Copy out the records from the line containing "You are a computer-use agent. Viewport: 825px" up to and including the line containing "pos(364,59)", keeping every character as it stands.
══ Supplied entries ══
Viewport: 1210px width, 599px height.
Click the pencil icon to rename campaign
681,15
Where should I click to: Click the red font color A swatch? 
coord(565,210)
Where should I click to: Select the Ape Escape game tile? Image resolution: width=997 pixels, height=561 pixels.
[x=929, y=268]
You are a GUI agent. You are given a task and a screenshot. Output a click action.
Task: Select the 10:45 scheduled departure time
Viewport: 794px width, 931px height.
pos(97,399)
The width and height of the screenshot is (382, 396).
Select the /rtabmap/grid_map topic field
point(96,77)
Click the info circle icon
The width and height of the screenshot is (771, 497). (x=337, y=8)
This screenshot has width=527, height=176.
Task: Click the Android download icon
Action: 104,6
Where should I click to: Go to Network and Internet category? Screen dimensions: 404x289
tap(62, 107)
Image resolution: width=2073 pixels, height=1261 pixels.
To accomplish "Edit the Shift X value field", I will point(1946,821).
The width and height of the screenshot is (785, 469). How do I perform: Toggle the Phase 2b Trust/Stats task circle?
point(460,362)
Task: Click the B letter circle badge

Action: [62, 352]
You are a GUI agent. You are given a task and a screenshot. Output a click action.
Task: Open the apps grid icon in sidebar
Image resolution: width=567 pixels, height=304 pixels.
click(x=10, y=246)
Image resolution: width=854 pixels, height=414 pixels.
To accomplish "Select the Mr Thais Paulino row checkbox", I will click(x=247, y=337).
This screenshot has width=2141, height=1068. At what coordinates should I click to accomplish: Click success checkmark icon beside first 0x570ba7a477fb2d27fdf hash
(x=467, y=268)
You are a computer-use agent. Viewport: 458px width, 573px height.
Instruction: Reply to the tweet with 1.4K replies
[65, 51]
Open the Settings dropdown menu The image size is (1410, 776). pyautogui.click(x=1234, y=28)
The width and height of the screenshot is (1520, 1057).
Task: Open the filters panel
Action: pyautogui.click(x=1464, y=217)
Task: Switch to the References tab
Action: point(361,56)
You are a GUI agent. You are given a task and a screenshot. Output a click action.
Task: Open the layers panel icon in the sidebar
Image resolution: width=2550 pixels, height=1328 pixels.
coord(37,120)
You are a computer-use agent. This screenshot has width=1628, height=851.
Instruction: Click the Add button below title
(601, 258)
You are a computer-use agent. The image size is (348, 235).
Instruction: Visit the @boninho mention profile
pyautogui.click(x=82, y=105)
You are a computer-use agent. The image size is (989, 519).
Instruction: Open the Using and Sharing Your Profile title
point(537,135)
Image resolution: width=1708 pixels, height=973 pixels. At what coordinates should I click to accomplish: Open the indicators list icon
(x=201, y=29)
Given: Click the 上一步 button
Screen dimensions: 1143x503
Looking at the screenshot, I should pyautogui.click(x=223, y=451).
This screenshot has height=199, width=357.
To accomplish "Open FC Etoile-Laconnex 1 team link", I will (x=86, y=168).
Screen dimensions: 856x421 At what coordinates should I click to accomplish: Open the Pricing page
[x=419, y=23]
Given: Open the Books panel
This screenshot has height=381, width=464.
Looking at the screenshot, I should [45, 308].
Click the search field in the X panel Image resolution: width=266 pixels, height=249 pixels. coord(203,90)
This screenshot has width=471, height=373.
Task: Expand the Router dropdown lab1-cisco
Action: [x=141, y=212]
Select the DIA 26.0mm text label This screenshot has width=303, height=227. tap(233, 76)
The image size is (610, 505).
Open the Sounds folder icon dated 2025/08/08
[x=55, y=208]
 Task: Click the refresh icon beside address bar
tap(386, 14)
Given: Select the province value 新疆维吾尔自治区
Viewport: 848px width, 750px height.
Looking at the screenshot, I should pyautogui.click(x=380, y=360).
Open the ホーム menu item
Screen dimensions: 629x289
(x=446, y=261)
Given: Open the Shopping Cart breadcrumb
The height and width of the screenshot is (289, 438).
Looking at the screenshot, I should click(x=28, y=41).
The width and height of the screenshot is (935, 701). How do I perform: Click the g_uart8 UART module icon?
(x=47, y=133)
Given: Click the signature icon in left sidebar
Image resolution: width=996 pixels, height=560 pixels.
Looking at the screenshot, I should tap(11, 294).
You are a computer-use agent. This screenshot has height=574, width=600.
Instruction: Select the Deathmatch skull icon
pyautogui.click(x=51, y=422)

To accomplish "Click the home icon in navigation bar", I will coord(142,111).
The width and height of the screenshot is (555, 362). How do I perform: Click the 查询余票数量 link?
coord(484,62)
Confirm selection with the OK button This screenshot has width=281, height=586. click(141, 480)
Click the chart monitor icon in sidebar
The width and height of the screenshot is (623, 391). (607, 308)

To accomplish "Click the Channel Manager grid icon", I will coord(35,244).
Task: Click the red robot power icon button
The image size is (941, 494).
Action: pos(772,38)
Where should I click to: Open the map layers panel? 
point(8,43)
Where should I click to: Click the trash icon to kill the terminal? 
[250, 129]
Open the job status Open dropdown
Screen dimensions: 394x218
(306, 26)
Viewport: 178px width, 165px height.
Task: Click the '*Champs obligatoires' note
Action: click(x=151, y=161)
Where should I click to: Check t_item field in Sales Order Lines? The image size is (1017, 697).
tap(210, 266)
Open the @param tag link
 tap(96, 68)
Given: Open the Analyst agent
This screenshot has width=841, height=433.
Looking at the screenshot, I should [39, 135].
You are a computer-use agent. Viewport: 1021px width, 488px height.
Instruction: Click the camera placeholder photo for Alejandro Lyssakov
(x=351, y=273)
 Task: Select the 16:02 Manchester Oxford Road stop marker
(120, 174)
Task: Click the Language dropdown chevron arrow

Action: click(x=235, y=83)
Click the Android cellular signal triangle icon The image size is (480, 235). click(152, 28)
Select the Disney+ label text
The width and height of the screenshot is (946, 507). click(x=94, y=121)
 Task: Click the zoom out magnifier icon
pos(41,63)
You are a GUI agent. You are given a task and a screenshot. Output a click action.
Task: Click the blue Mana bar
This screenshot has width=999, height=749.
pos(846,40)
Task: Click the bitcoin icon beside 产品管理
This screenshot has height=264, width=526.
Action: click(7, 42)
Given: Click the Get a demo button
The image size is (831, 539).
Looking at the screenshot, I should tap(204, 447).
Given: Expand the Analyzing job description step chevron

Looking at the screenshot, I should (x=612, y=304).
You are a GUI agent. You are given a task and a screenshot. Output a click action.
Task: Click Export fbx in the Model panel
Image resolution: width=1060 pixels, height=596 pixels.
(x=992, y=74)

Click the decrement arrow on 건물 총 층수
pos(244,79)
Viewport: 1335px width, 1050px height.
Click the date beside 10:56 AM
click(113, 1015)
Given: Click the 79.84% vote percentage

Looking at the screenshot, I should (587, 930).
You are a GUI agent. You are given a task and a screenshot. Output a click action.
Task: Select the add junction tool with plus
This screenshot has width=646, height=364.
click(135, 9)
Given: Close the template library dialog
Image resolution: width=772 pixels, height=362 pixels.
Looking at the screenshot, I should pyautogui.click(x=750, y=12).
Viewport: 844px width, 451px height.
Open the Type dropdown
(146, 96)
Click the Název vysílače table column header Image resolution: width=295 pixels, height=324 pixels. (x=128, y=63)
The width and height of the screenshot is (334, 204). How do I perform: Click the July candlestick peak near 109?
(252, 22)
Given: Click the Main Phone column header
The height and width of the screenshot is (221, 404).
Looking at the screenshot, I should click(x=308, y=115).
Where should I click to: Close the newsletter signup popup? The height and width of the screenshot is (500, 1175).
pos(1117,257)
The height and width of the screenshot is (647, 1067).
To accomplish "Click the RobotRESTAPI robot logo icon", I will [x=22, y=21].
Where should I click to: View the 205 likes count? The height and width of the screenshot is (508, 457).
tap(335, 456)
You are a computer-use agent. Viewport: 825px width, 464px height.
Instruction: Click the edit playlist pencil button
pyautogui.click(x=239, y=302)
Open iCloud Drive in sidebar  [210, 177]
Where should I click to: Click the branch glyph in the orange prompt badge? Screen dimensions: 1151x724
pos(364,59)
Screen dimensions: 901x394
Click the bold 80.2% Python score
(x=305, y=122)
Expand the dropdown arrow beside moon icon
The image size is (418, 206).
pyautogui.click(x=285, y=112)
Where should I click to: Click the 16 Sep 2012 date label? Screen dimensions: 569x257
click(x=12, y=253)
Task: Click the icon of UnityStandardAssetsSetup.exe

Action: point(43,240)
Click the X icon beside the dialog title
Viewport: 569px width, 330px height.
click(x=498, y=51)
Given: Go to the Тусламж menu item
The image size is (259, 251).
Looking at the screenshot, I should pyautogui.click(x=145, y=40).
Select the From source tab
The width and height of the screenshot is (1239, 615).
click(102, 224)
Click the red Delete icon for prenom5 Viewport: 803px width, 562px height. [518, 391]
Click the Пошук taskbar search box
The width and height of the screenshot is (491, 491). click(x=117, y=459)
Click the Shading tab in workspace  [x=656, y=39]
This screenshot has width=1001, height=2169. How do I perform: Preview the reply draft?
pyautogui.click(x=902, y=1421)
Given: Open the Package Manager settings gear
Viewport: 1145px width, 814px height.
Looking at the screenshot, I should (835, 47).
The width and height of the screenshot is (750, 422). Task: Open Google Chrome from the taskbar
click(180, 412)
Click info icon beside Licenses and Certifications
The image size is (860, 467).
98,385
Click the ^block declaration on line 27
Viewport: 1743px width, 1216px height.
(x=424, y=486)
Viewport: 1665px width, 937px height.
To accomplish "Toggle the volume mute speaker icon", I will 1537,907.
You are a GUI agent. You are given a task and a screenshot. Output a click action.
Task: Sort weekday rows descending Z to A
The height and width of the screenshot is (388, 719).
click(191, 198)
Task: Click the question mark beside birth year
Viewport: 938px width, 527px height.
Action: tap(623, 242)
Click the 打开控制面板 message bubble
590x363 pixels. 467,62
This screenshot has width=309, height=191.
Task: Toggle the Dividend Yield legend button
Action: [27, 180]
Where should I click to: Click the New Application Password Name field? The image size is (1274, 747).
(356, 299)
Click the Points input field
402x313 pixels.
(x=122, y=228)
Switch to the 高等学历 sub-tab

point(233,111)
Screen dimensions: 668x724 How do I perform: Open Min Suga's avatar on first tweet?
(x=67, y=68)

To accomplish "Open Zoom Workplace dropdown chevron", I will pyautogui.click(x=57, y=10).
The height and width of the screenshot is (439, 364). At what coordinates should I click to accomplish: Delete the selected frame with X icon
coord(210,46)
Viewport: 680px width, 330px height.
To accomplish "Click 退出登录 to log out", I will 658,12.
═══
> **Result of this exercise**
You are a computer-use agent. Viewport: 825px width, 464px height.
Instruction: Click the edit playlist pencil button
pyautogui.click(x=239, y=302)
Open iCloud Drive in sidebar  [210, 177]
Where should I click to: Click the branch glyph in the orange prompt badge? Screen dimensions: 1151x724
pos(364,59)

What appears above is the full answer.